En Argentina, hay decenas de miles de personas que viven en situación de calle. A algunas, les pasa abruptamente, por haber perdido el laburo, por haber sido estafados o por haber perdido el techo donde estaban viviendo y no poder acceder a uno nuevo. Otras y otros, nunca lo tuvieron y no conocen otra realidad. Nacen en esa situación que es, sobre todo, una situación de despojo, de deshumanización, de violación estructural de derechos. Las particularidades son muchas y las historias, infinitas. Sin embargo, hay cosas que, indefectiblemente, empiezan a tener en común.

Cuando va cayendo la noche, en las calles comienzan a aparecer colchones y se va armando lo que llamamos «ranchadas». En una cuadra, en otra, en otra. En las puertas de los locales, de las iglesias, de los cajeros automáticos. Incluso, del Congreso. Durante el invierno, las manos se aglutinan en la boca de salida de las estufas. Como un código de supervivencia, cada persona en calle “tiene su lugar”. Pero, realmente, ¿tienen su lugar?

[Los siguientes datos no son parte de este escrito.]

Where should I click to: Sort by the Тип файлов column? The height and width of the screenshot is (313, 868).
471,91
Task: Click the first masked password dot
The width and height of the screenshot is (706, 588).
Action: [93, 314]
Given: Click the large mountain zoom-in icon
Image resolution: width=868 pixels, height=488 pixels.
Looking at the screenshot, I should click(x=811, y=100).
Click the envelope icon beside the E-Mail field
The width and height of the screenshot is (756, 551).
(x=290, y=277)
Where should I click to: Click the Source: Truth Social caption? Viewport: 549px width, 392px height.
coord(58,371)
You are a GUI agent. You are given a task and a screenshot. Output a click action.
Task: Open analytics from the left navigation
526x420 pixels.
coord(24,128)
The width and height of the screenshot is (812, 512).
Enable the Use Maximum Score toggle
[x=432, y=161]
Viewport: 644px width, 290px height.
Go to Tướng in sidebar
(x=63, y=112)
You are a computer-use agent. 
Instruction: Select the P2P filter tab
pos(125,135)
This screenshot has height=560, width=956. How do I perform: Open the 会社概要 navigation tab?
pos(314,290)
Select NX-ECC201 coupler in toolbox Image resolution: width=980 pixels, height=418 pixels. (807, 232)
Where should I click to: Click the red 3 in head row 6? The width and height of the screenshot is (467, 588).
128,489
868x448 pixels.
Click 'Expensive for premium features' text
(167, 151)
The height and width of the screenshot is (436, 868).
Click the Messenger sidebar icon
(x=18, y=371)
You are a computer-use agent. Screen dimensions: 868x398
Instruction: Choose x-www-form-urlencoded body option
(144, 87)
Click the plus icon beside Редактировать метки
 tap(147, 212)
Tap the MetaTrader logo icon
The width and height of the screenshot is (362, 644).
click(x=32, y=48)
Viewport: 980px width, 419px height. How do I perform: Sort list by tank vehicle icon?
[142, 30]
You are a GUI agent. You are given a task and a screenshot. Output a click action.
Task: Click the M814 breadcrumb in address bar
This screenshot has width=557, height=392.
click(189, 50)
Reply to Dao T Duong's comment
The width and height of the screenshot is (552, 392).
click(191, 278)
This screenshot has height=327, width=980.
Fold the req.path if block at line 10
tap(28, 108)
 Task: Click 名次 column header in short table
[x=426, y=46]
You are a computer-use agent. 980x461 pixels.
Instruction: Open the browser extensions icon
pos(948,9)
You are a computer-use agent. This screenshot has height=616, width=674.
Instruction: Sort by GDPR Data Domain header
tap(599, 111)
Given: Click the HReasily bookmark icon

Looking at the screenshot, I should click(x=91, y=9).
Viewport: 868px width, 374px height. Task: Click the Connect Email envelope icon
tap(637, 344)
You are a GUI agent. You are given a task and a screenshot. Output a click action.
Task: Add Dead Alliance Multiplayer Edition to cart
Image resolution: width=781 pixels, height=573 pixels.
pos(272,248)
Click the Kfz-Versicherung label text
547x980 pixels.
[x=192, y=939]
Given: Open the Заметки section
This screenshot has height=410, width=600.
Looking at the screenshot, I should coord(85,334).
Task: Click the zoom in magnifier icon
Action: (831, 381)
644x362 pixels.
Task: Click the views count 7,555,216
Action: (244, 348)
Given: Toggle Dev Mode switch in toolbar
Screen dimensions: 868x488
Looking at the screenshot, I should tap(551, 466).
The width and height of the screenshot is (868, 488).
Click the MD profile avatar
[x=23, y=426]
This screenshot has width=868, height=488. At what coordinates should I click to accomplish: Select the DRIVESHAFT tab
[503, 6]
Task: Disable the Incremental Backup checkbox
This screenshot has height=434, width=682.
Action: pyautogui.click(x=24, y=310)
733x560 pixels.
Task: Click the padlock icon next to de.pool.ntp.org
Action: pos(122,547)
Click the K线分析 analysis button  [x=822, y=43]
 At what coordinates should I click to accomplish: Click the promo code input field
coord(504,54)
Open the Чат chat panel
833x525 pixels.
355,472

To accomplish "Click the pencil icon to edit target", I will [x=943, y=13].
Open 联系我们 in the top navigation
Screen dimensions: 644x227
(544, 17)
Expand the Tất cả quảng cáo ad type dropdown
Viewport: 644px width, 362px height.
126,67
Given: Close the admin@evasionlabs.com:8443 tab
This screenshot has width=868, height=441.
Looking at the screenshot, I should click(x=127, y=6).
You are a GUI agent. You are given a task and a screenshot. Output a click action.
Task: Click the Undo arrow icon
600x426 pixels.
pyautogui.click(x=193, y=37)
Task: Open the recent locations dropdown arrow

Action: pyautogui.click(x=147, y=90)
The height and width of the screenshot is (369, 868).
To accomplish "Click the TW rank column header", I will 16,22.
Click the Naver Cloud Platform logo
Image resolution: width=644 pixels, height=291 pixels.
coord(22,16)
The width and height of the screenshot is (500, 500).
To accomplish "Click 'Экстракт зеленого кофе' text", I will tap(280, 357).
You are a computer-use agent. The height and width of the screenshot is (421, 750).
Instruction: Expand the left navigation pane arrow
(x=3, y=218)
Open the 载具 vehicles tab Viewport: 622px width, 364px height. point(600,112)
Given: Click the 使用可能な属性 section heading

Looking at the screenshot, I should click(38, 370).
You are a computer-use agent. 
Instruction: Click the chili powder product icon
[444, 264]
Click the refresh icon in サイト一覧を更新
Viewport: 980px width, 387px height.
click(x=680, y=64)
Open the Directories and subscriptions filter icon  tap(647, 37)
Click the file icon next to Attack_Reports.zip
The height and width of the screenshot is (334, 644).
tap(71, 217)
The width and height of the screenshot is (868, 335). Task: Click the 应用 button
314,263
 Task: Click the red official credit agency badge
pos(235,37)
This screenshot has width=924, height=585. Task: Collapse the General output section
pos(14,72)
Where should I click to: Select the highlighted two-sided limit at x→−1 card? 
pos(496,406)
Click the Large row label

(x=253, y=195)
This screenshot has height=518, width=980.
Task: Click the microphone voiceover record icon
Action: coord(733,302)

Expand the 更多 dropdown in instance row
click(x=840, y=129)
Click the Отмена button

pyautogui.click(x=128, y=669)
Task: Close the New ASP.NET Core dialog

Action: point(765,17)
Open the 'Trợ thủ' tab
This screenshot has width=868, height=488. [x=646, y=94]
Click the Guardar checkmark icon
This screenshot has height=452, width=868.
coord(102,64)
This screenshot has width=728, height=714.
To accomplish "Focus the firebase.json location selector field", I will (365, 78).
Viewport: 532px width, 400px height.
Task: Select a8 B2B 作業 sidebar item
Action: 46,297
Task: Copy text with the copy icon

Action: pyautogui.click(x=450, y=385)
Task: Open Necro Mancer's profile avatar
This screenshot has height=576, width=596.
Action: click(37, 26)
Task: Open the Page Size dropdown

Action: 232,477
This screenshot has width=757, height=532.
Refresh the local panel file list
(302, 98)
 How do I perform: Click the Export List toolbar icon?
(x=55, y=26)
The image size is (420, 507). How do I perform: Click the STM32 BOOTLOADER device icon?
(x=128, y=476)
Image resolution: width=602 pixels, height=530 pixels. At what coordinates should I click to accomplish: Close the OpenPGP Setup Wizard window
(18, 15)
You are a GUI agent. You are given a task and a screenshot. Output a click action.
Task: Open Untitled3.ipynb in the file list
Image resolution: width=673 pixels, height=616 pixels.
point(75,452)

Estamos a casi 20 años de aquel doloroso 2001, momento histórico que se inscribió en nuestros cuerpos y en nuestras subjetividades. Seguro recordarán las imágenes de esos niños llorando de hambre en la televisión. Cientos de miles de familias empujadas de sus humildes lugares, desprotegidas, abandonadas, ninguneadas por un Estado que generaba políticas de miseria y hambre. Como no podía ser de otra manera, ante este contexto, las personas en situación de calle se duplicaron aunque, paradójicamente, también se multiplicó su invisibilización. Nadie los y las nombraba. Así, fueron creyéndose, sintiéndose y percibiéndose poquito a poco, invisibles.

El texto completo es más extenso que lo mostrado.